After acquiring in his native town a thorough knowledge of Hebrew, rabbinic literature, mathematics, and philosophy, he went to Rome to study medicine. There his learning won for him a prominent place among scholars; and when Reuchlin was at Rome (1498-1500) and desired to perfect his knowledge of Hebrew literature, Cardinal Domenico Grimani advised him to apply to Obadiah.
Equally high was Obadiah's reputation as a casuist. Meïr Katzenellenbogen consulted him on legal questions (Responsa, p. 97, § 48), and Joseph Colon invoked his authority (Responsa, p. 96, No. 192, Sudilkov, 1834). At the request of Israel ben Jehiel Ashkenazi, rabbi of Rome, Obadiah issued a decision in the case of Donina, daughter of Samuel Ẓdarfati, the renowned physician of the pope. About 1525 Obadiah left Rome and led for some time a wandering life. From several letters of that epoch addressed to his brother Hananeel at Bologna it would appear that Obadiah was in poor circumstances. Finally he settled at Bologna, where he founded a yeshiva (school of advanced Jewish studies) which he conducted until his death.

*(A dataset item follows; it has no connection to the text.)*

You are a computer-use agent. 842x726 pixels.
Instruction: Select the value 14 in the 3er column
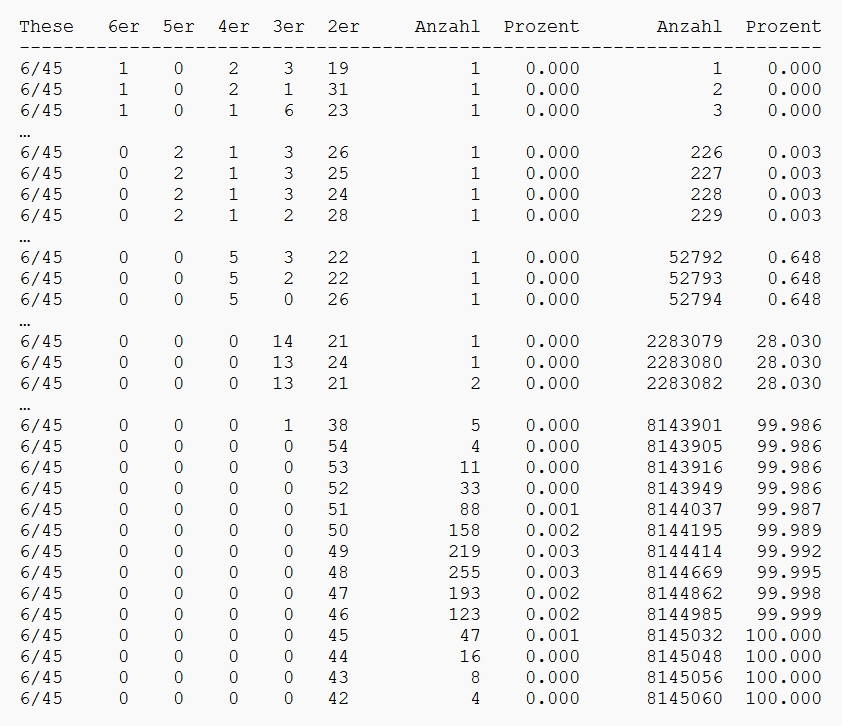282,341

Obadiah was an indefatigable writer, chiefly in the field of Biblical exegesis. The characteristic features of his exegetical work are respect for the literal meaning of the text and a reluctance to entertain mystical interpretations.

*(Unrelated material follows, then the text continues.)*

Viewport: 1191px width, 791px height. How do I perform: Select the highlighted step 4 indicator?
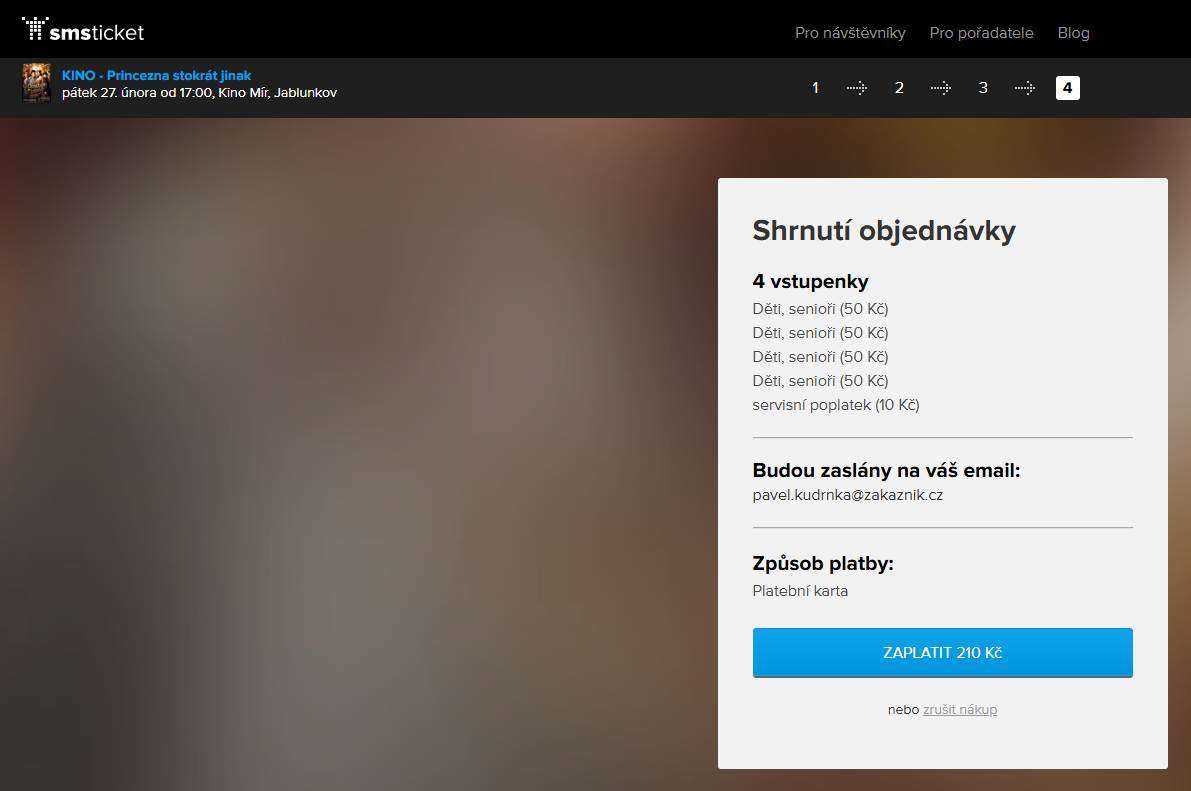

He possessed excellent judgment in the selection of explanations from the earlier exegetes, as Rashi, Abraham ibn Ezra, the Rashbam, and Nahmanides, and he very often gives original interpretations which betray an extensive philological knowledge.

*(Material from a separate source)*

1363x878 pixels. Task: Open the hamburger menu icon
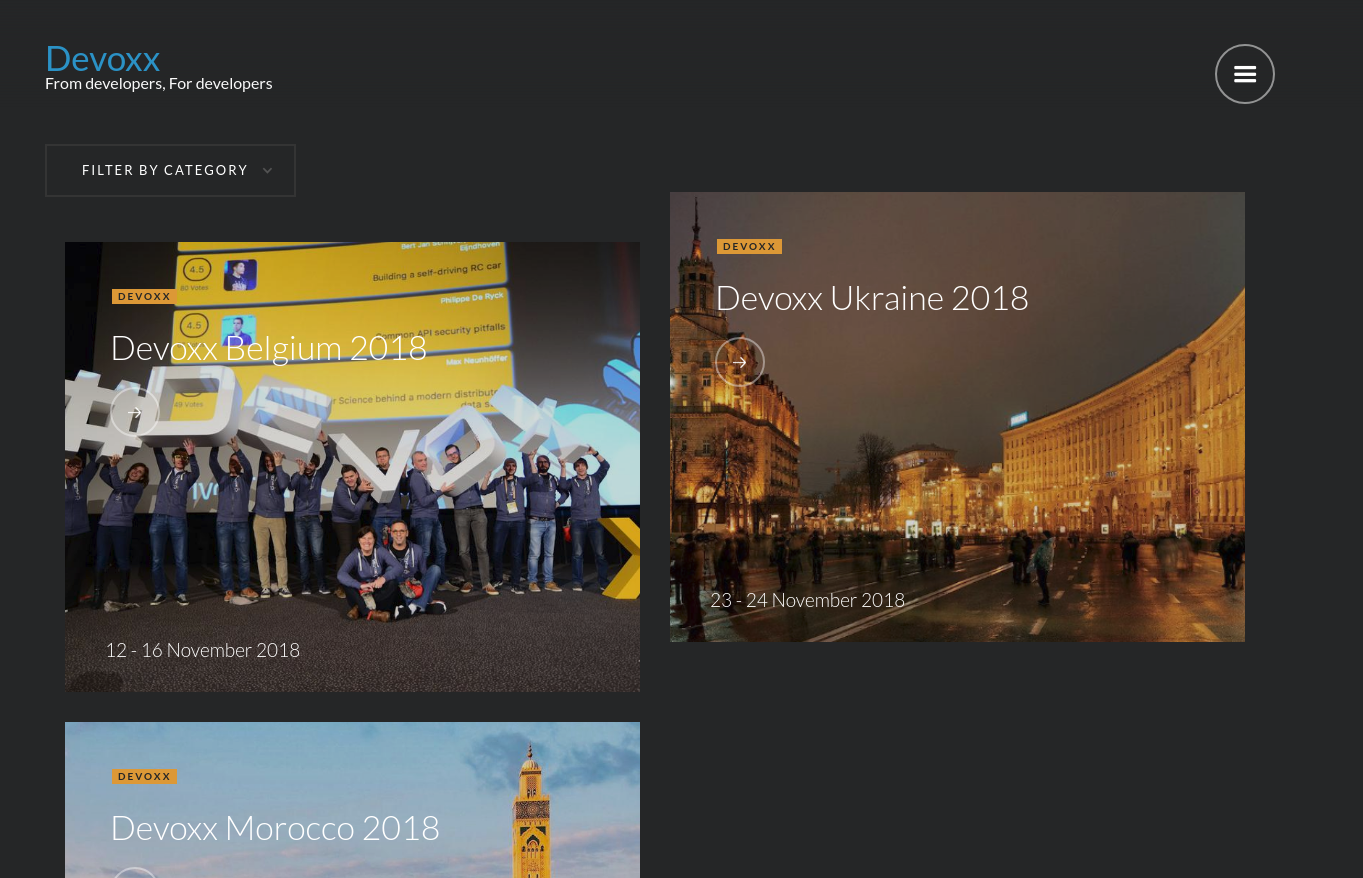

He wrote the following commentaries: on the Pentateuch (Venice, 1567); on Canticles and Ecclesiastes, that on the latter being dedicated to King Henry II. of France; on the Psalms (1586); "Mishpaṭ Ẓedeḳ," on Job (ib. 1589); on the books of Jonah, Habakkuk, and Zechariah, published with David ibn Hin's "Likkute Shoshannim" (Amsterdam, 1724). He wrote also "Kavanat ha-Torah," prefixed to the Pentateuch commentary.
Obadiah was active also in the domain of religious philosophy. In a work entitled Or Ammim (Bologna, 1537) he endeavored to combat with Biblical arguments the theories of Aristotle on the eternity of matter, on God's omniscience, and on the universality of the soul, as well as various other Aristotelian views that in his view conflicted with religion.
In the introduction Obadiah says that he was induced to write his work by the fact that even so great a man as Maimonides had expressed the opinion that all the theories of Aristotle concerning the sublunary world are absolutely correct. Obadiah himself translated the Or Ammim into Latin and sent it to Henry II. of France, but it has never been published.